Leeds v. State

20 N.Y.2d 701 (1967)

Kenneth H. Leeds, Respondent,
v.
State of New York, Appellant. (Claim No. 39478.)

Court of Appeals of the State of New York.

Argued April 3, 1967. Decided July 7, 1967.

Louis J. Lefkowitz, Attorney-General (Emil Woldar and Ruth Kessler Toch of counsel), for appellant.

Erwin Greenberg for respondent.

Chief Judge FULD and Judges VAN VOORHIS, BURKE and BERGAN concur in memorandum; Judge SCILEPPI dissents and votes to modify in an opinion in which Judges KEATING and BREITEL concur.

*702MEMORANDUM.

The order appealed from should be affirmed, with costs. The difficulty with the position taken by the dissenting Judges is that the entry upon claimant's land by the State was equivocal with respect to how much land or what property rights were being expropriated. Claimant was not in a position to prepare and file a claim without knowing whether the State was appropriating an easement or fee title or how much land was being taken in either event. This could not be known since no maps, plans or descriptions available to claimant had been filed or in any other manner become binding on the State. When, ultimately, the State did file a map, it showed that a portion of the expropriation was of an easement, and part was taken in fee. Until then the owner could not know what estates were being taken nor what the boundaries were to be of the property being appropriated and therefore could not prepare a claim, even if he was chargeable with notice that the State was taking something but could not tell what or how much. Interest pertains to just compensation, and cannot constitutionally be eliminated unless there is opportunity for the claimant to file a claim as contemplated by the statute. (See La Porte v. State of New York, 6 N Y 2d 1, and cases cited, p. 6.)

Some of the members of the court, agreeing with the foregoing, also think the entry upon the property by the State (regardless of the extent or nature of the occupancy) was not of such nature as to come to the attention of the owner in the ordinary course of events.

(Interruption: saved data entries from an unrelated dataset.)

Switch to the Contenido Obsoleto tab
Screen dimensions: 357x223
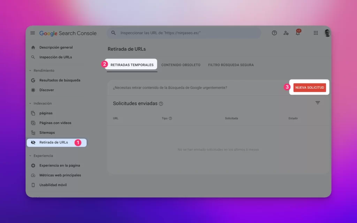click(x=181, y=65)
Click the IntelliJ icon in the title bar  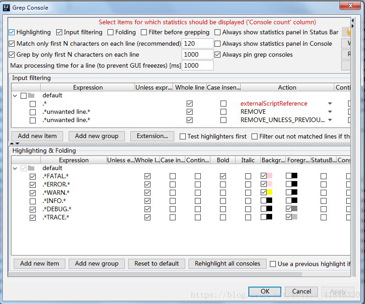pyautogui.click(x=6, y=7)
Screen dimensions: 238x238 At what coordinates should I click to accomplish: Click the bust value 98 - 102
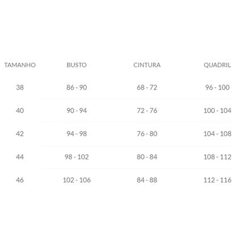pos(77,157)
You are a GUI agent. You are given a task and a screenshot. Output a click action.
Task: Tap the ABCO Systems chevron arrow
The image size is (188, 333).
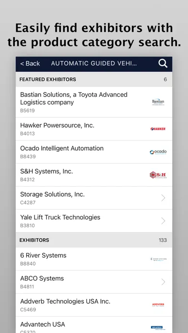[163, 282]
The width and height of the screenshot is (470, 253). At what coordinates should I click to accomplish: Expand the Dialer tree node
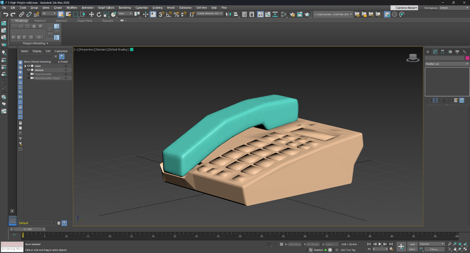(25, 66)
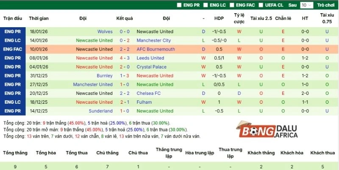
Task: Select AFC Bournemouth in the ENG FAC row
Action: [156, 49]
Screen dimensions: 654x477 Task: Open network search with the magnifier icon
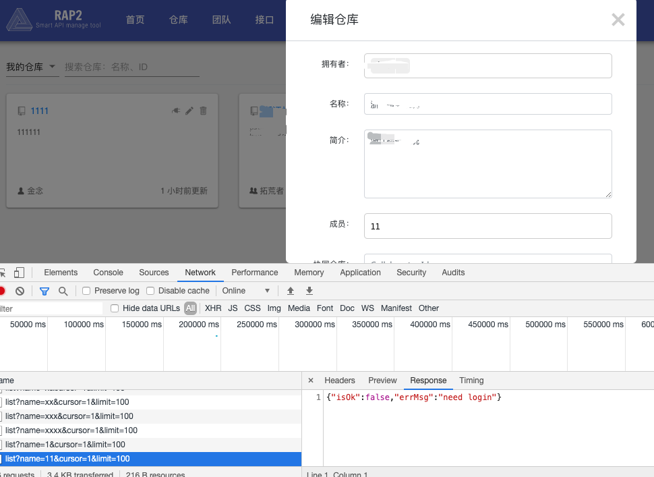[63, 291]
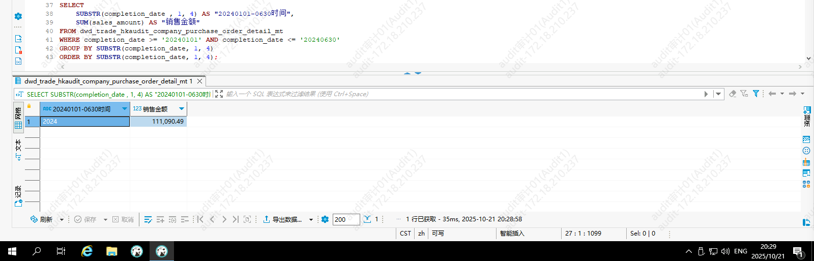Click the cell containing 111,090.49
814x261 pixels.
[159, 122]
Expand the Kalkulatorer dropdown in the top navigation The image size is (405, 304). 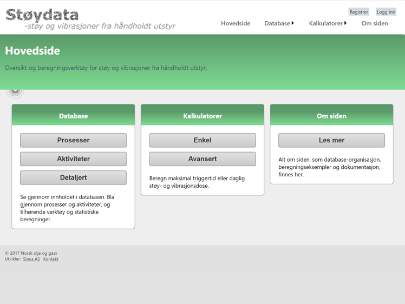coord(328,23)
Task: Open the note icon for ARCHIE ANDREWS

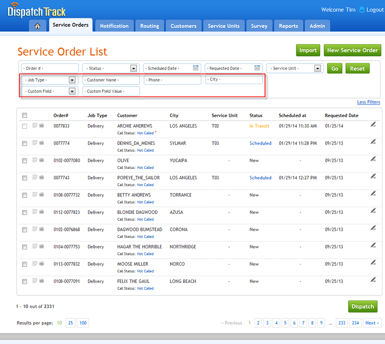Action: [x=35, y=126]
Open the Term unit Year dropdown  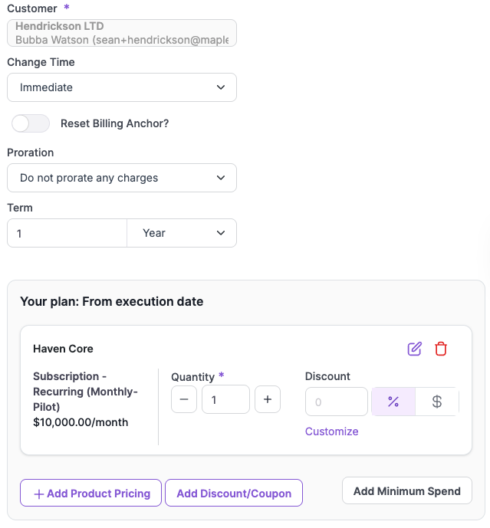coord(182,233)
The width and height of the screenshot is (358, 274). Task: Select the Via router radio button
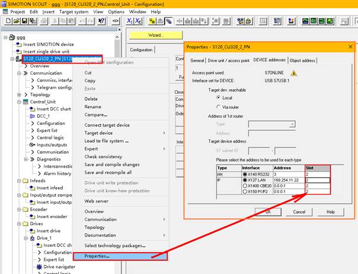219,108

SCILEPPI, J. (dissenting).

In La Porte v. State of New York (6 N Y 2d 1, app. dsmd. 361 U.S. 116), it is recognized that interest cannot constitutionally be suspended after the appropriation date unless the claimant has had actual or constructive notice of the appropriation, which would prompt him to file a claim against the State. La Porte was denied interest, where an appropriation map and description had been filed in the *703 County Clerk's office, for the reason that he had not been ousted from possession during the interval between the expiration of six months from the filing of the appropriation map and description and the date of filing of the claim. The holding was that the claimant had no constitutional right, in any event, to recover interest accruing over a period during which he enjoyed full use of the land which was being condemned. An argument was made there that the filing in the County Clerk's office of the appropriation map and description was not sufficient to give notice to the owner that his property was being appropriated so as to prompt him to file his claim which would be necessary to keep the interest running under the wording of subdivision 1 of section 19 of the Court of Claims Act. That was held to have been of no consequence in an instance where, assuming that he was unaware of the appropriation, he nevertheless enjoyed the use of the real property. Whether the filing in the County Clerk's office was enough to give him constructive notice was, therefore, immaterial.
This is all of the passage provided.